Sea-level variability in the South China Sea was investigated based on satellite altimetry, tide-gauge data, and temperature and salinity climatology. The altimetric sea-level results clearly reveal three distinct amphidromes associated with the annual cycle. The annual sea level is higher in fall/winter in the coast and shelf region and lower in summer/fall in the central sea, agreeing well with independent tide-gauge data. Averaged over the deep basin (bottom depth > 2,000 m), the annual cycle can be approximately accounted for by the steric height relative to 700 db. Significant interannual sea-level change is observed from altimetry and tide-gauge data.

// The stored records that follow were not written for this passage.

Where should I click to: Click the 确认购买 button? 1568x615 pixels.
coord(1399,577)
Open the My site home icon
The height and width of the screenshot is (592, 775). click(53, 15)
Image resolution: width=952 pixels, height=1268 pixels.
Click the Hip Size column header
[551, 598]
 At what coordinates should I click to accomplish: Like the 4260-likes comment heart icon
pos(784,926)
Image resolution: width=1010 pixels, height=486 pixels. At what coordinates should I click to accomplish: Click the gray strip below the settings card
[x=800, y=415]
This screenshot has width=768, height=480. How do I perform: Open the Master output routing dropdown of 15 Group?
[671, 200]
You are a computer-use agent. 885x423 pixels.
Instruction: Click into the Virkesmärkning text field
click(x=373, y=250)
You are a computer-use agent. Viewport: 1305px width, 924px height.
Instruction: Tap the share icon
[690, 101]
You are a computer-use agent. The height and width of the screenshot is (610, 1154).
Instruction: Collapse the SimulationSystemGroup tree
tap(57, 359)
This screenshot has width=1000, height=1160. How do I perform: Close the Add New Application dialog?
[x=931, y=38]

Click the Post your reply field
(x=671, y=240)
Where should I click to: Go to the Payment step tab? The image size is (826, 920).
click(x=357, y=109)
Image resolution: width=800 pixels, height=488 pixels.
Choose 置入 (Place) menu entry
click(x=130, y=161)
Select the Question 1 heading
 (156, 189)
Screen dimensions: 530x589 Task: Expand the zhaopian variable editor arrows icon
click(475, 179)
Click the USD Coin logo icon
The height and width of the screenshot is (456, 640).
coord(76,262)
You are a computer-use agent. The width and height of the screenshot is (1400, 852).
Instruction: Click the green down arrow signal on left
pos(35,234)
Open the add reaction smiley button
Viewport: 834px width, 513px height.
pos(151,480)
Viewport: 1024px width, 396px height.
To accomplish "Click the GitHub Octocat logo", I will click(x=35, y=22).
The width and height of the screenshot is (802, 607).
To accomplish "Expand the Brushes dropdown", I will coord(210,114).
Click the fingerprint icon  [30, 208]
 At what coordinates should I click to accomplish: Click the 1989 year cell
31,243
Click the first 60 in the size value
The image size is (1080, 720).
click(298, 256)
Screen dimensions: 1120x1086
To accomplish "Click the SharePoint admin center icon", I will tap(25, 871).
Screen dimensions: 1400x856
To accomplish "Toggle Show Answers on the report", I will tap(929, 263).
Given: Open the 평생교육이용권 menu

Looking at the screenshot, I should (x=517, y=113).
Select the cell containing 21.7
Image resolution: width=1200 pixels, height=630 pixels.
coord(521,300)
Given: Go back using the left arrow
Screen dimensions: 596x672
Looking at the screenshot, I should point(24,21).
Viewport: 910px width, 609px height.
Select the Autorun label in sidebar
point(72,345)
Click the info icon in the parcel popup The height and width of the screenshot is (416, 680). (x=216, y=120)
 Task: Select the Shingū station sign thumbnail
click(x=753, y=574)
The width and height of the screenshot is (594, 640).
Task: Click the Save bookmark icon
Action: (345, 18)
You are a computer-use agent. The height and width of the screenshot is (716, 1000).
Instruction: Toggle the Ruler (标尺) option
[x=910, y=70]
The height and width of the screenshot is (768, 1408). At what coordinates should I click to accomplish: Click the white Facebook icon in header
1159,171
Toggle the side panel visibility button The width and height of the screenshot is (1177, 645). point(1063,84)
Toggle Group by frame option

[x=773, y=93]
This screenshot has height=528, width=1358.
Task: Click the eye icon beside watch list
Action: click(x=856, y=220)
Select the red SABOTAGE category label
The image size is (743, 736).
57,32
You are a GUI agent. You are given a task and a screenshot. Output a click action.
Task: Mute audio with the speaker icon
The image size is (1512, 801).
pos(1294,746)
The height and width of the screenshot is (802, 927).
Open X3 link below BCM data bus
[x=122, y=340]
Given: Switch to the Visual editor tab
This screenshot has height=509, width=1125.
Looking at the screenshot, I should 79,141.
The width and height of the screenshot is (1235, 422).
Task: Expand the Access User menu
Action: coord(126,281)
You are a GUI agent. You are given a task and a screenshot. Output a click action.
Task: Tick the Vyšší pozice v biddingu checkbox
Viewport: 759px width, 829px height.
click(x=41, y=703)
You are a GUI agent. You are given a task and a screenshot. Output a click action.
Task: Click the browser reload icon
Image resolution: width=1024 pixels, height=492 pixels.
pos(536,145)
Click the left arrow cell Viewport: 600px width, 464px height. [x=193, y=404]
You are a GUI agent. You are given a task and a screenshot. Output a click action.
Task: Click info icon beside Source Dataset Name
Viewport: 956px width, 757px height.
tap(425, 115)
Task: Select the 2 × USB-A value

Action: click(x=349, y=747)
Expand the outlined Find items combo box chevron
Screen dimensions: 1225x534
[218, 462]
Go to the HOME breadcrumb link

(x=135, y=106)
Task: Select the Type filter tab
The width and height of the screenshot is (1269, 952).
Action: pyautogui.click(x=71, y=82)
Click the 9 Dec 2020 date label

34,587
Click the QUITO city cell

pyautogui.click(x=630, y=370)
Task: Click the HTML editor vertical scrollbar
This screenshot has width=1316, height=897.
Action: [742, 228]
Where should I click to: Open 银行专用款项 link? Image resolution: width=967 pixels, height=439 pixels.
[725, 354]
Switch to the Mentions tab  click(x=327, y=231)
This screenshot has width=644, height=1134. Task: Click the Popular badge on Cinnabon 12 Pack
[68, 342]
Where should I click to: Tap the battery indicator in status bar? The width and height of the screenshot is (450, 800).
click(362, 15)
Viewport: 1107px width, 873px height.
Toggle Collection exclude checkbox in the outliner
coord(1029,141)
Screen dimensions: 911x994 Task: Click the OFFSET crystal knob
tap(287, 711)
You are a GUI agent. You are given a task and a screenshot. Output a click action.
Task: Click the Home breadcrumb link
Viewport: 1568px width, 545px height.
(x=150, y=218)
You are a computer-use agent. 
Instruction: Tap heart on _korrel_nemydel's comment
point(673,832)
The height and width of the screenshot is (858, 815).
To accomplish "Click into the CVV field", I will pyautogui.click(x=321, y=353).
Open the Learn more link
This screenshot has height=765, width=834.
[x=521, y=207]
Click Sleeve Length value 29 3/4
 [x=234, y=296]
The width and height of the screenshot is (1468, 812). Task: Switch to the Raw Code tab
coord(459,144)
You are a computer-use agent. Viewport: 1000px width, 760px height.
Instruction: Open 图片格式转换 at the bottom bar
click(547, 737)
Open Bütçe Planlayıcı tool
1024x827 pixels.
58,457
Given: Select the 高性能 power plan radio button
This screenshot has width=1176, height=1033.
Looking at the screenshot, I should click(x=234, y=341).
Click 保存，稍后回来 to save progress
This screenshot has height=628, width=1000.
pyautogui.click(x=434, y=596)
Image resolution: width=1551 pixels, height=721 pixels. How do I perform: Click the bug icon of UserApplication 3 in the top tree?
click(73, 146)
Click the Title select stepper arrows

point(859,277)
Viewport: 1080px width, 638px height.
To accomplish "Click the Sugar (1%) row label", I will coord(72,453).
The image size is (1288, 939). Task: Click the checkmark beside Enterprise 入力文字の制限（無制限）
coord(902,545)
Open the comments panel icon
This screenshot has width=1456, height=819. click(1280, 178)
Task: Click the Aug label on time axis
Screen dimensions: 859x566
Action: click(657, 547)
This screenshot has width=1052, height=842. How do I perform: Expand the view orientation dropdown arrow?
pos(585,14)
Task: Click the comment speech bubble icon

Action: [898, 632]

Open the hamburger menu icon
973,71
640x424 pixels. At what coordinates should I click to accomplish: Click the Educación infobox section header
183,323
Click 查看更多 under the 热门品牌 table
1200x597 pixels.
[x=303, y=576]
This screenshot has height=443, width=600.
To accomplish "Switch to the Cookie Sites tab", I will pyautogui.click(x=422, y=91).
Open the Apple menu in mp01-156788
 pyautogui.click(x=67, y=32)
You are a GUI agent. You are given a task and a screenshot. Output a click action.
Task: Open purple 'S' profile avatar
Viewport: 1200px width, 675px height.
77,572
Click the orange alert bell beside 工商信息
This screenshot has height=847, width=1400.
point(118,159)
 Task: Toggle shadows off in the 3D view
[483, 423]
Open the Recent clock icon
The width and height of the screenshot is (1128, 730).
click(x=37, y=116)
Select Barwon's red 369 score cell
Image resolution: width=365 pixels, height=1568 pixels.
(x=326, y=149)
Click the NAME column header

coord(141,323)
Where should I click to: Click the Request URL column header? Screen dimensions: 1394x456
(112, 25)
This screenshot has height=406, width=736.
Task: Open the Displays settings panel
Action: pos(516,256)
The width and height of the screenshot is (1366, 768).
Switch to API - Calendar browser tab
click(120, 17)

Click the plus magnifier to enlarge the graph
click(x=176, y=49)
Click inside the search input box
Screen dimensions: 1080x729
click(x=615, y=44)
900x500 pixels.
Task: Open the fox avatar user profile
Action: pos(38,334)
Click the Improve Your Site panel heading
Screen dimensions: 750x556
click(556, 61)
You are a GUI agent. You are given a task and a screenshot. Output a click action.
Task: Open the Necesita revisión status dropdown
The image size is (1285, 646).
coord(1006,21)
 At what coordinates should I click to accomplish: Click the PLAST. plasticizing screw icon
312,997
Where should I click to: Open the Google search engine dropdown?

The interannual and longer-term sea-level variability in the altimetric data is negatively correlated (significant at the 95% confidence level) with the El Niño - Southern Oscillation (ENSO), attributed in part to the steric height change. The altimetric sea-level rise rate is 1.0 cm/year for the period from 1993 to 2001, which is consistent with the rate derived from coastal tide-gauge data and approximately accountable for by the steric height calculated relative to 700 db. The tide-gauge sea-level (steric height) rise rate of 1.05 (0.9) cm/year from 1993 to 2001 is much larger than that of 0.22 (0.12) cm/year for the period from 1979 to 2001, implying the sensitivity to the length of data as a result of the decadal variability. Potential roles of the ENSO in the interannual and longer-term sea-level variability are discussed in terms of regional manifestations such as the ocean temperature and salinity.